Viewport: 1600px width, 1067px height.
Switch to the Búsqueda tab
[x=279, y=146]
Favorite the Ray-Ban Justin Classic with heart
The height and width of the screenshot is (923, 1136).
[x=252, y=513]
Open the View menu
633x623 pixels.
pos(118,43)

——

### What is required:
Copy each item above word for word, keeping every line unchanged.

### Written response:
Viewport: 1600px width, 1067px height.
Switch to the Búsqueda tab
[x=279, y=146]
Favorite the Ray-Ban Justin Classic with heart
The height and width of the screenshot is (923, 1136).
[x=252, y=513]
Open the View menu
633x623 pixels.
pos(118,43)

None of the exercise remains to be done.